* "Undue Risk: Secret State Experiments on Humans"

By Jonathan D. Moreno

333 pp. $24.95

W.H. Freeman and Company

Early in this book, a United Nations inspector who investigated biological warfare research in Iraq in 1991 describes finding a laboratory chamber big enough to hold "large primates, including the human primate."

Whether Iraq did or didn't conduct tests on "human primates," the use of this term highlights the issue of government-run human experiments. Recruiting human subjects for government research, whether by physical force, coercion or more socially acceptable means, raises daunting ethical challenges.

Jonathan Moreno, who served as a senior staff member of President Clinton's Advisory Committee on Human Radiation Experiments, chronicles decades of abuses in once-secret experiments. He mainly addresses medical tests conducted in the United States and concludes that human subjects were often seen as expendable, secondary to the demands of national security.

The modern debate over the ethics of human experimentation has its roots in Nazi Germany, and Moreno initially focuses on the trial of 16 concentration camp physicians. Seven were hanged for murder despite their protests that experimenting on prisoners was a legitimate part of the war effort.
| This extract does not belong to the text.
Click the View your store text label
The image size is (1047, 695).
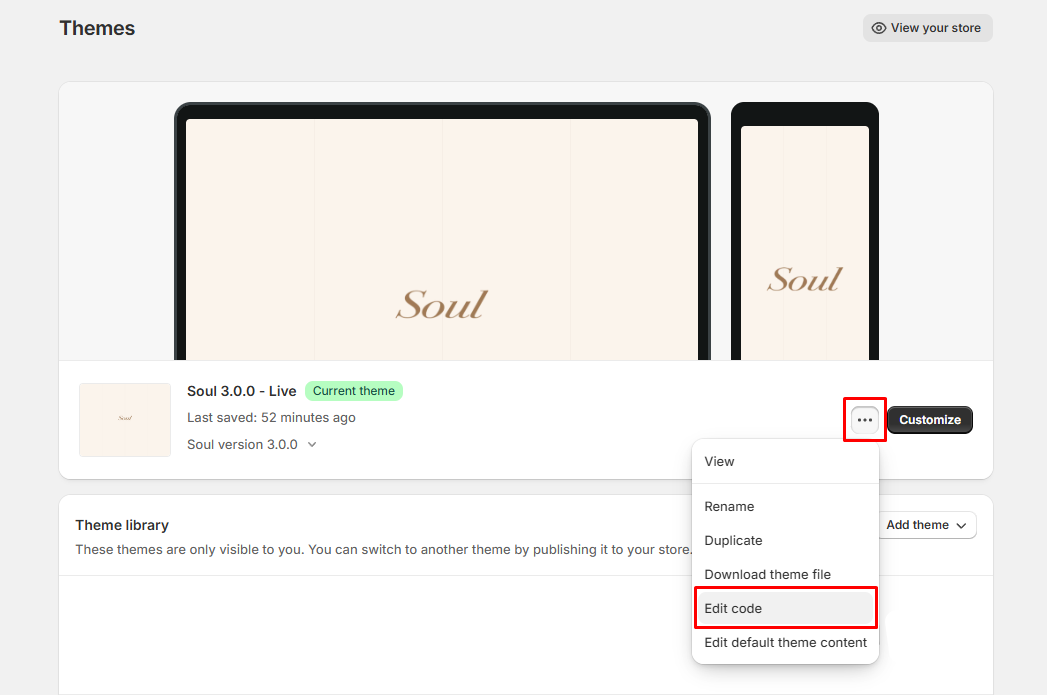(935, 28)
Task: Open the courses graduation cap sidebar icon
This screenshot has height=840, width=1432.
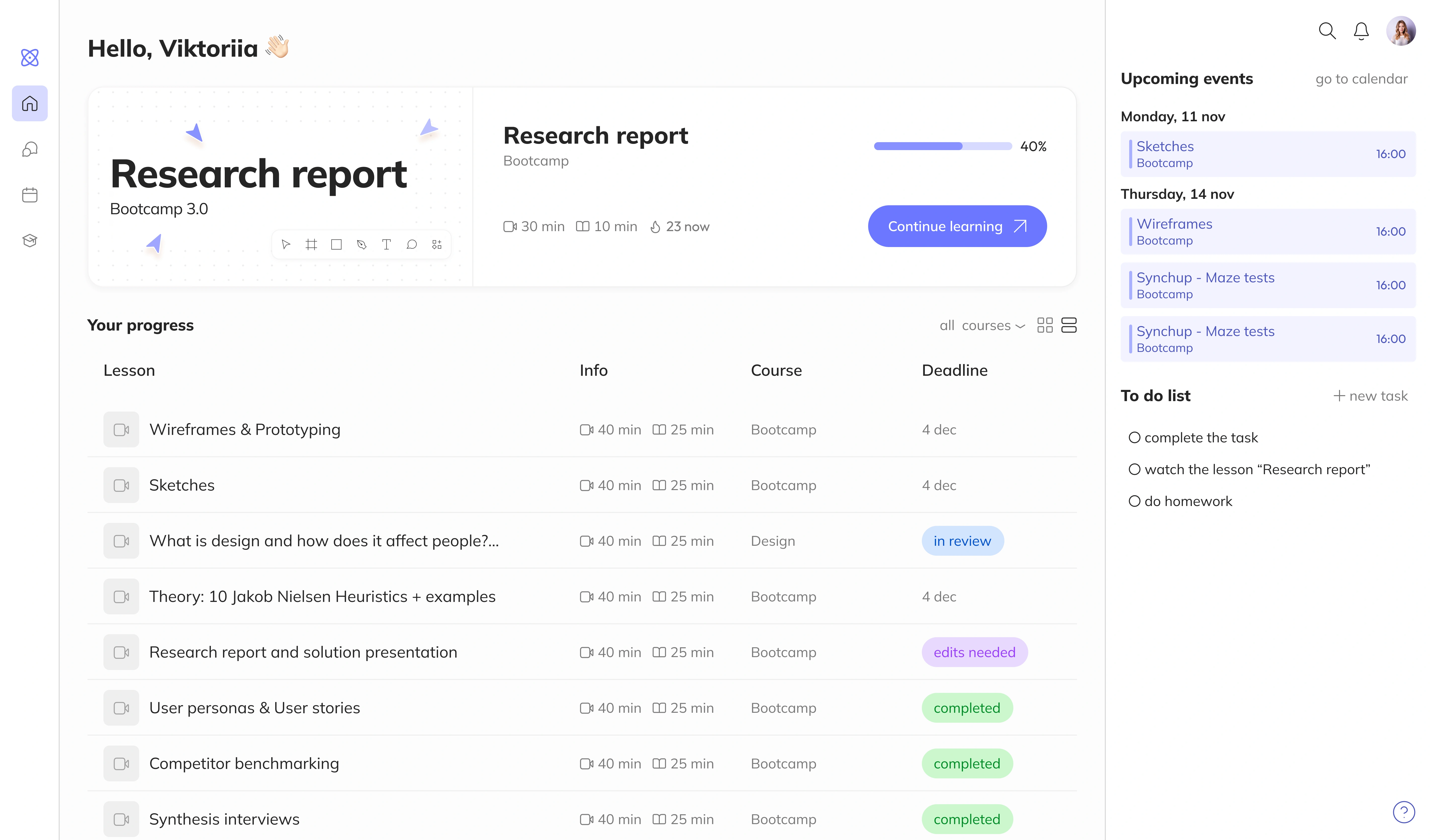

The verdicts helped produce the Nuremberg Code of 1947, whose first sentence reads, "The voluntary consent of the human subject is absolutely essential."

Yet Moreno is not among those who consider the Nuremberg Code a triumph of applied ethics. Instead, he shows how the code was habitually ignored by the Atomic Energy Commission, the Department of Defense and other U.S. institutions. A 1953 policy statement by Defense Secretary Charles E. Wilson on the use of human subjects in Pentagon medical experiments, for example, was treated as a top secret document and rarely given to the scientists it was intended to guide.

"The ethical rules based on Nuremberg were never really embraced by the military-medical establishment, never really penetrated that culture," writes Moreno. This led to a period of human testing in which the ideal of informed consent was frequently trampled, Moreno asserts. While he does not suggest that America's secret tests compare to Hitler's or to the suspected crimes of Iraq, he portrays them as ethical lapses hard to justify:

* Soldiers were placed within a few miles of atomic bomb blasts and then monitored for panic reactions.

* Thousands of unwitting soldiers and even civilians were exposed to such psychoactive substances as LSD to evaluate their potential as mind-control agents.

* Hospitalized cancer patients, uninformed of the risks they were running, were exposed to radiation so scientists could study their reactions.

As details of such tests have come to light, ethical guidelines in human testing have improved. Moreno cites as a gold standard the current policies at Fort Detrick, in Maryland, where the U.S. Army uses volunteer soldiers to develop defenses against biological weapons. Experiments have ranged from benign procedures, such as monitoring injected anthrax vaccine in the blood, to ones that intentionally make the volunteers sick, as in tests of vaccines against diarrhea-inducing bacteria. The volunteers' only compensation is $25 for every blood sample they provide.

"Undue Risk" tackles a broad, complicated subject. Unfortunately, Moreno leapfrogs across the historical landscape. All too often, his basic themes are clouded by diversions that draw the reader away from his main points. But as Moreno makes clear, new weapons and biochemical warfare agents will continue to raise experimental--and ethical--challenges for government research.

Charles W. Schmidt is a writer living in Portland, Maine.